In this attic bath, a square tub with a shower fits under the dormer window. Louvred shutters on the lower half of the window provide privacy for bathers but don't restrict light. When privacy is needed for the shower, a light-blocking curtain can be drawn across the window.
For a spot like this in which the window treatment will be exposed to water, choose one an all-weather fabric designed for outdoor use. Water-resistant and treated with a mildewcide, they're designed to withstand rain outdoors and will keep their good looks in the shower too.
A second-story bath may need no window treatment at all. In that case, consider installing a stained-glass window. Here, the light flows from the early-20th-century stained glass through the toilet compartment into the rest of the bath, thanks to a wall with a salvaged window on the dividing wall.

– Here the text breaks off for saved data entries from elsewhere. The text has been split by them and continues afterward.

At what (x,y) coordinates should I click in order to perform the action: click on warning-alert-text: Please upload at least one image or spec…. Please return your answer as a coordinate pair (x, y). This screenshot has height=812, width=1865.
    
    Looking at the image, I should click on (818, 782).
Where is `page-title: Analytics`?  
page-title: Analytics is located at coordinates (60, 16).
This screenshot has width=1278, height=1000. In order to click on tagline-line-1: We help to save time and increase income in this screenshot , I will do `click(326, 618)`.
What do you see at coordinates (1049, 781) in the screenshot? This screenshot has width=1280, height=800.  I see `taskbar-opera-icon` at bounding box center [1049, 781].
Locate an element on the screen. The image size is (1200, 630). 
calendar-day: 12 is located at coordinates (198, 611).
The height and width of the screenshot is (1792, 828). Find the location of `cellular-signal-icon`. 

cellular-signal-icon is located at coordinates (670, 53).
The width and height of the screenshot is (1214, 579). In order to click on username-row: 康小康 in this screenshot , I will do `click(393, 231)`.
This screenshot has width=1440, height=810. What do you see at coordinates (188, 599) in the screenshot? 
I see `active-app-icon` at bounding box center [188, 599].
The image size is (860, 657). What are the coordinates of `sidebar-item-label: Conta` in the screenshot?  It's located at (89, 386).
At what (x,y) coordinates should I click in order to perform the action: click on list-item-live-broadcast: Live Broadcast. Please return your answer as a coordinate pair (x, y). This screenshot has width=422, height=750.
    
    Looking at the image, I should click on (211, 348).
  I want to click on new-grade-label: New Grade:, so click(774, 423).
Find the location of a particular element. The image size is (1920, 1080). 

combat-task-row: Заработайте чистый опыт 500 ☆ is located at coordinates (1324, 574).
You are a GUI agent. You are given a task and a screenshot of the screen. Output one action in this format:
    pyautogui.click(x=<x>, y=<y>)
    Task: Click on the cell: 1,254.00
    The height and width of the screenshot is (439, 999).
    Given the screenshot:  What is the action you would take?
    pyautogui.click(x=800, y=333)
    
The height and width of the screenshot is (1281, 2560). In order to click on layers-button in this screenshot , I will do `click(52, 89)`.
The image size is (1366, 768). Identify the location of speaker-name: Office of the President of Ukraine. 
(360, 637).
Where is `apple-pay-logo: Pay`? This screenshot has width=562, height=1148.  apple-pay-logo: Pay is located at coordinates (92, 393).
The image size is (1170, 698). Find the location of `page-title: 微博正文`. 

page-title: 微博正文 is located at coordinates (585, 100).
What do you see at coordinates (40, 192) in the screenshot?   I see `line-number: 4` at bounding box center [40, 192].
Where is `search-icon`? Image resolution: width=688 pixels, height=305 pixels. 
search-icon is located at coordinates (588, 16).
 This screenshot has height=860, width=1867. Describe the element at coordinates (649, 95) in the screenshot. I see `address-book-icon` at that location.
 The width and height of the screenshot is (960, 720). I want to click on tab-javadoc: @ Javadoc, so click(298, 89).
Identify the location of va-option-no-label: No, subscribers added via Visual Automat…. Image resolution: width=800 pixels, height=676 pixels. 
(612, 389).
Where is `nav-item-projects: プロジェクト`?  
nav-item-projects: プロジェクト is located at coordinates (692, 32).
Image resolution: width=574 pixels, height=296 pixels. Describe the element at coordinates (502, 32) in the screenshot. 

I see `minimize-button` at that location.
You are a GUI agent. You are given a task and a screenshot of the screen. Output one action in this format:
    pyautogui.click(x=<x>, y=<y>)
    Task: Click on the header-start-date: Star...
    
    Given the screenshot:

To give a glass block window a more traditional look, cover it with custom-ordered prehung shutters that can be mounted over the window opening. The shutters can be closed or let light in and mask the undesirable architectural feature.
Scottish lace gathered on curtain rods filter light and views through the arched windows and French doors in this elegant master bath. Instead of trying to match the arch of the door, the sheers are installed about 10 inches down on the door frame. A matching rod holds the sheers in place at the bottom of the door.
Framing this narrow window with a lavish swath of sheer drapery gives the space powerful elegance. Behind the sheers are Venetian blinds that can be lowered for privacy.
To play up its design aspects, the window treatment pairs shades and shutters. Shutters mounted inside the window frame can be closed at will, while a loose balloon shade that matches the shower curtain embellishes the window.
In this tub alcove, the three windows are treated as one unit. A pleated, striped silk valance stretches from wall to wall, topping a grass-cloth shade that spans the width of the alcove. The white shade blends with the architecture and can be lowered to provide privacy.
Relaxed Roman shades pull up in soft folds to admit light and views. On narrow windows, the shades drape in a single swag, wheras wider windows would have two or more swags. Crystal bead trim accents the lower edge for a romantic flourish.
Lining protects the silk fabric from the deteriorating effects of the sun but doesn't block light entirely, so the shades filter light gently.
Operable woven blinds fit snugly into this gently arched window for a custom look. With a show-stopping granite tub as the bathroom's focal point, the window treatment adds complementary natural texture but doesn't compete for attention.
The soft, weighty folds of this overscale London shade provide a beautiful counterpoint to striking diamond-pane windows. The window treatment enhances the romantic vintage style of the pedestal tub, marble mosaic floor, and tiled walls.
Mounted just below the ceiling, the shade is flat across the top with inverted pleats that gather into gentle folds with a tail or wing at each side.
Lining is essential for protecting the fabric from the sun, and interlining can give the treatment body as well as improve the treatment's insulating ability.
In this new master bath, a bay of windows frames the stand-alone tub and defines three sides of the room's octagonal shape. To emphasize the space as a comfortable, furnished room, pinstripe panels fall in graceful columns from ceiling to floor. Pinch pleats attached to large white curtain rings give the draperies a tailored, informal look.
Venetian blinds provide privacy but can be pulled all the way up to let in the maximum amount of light.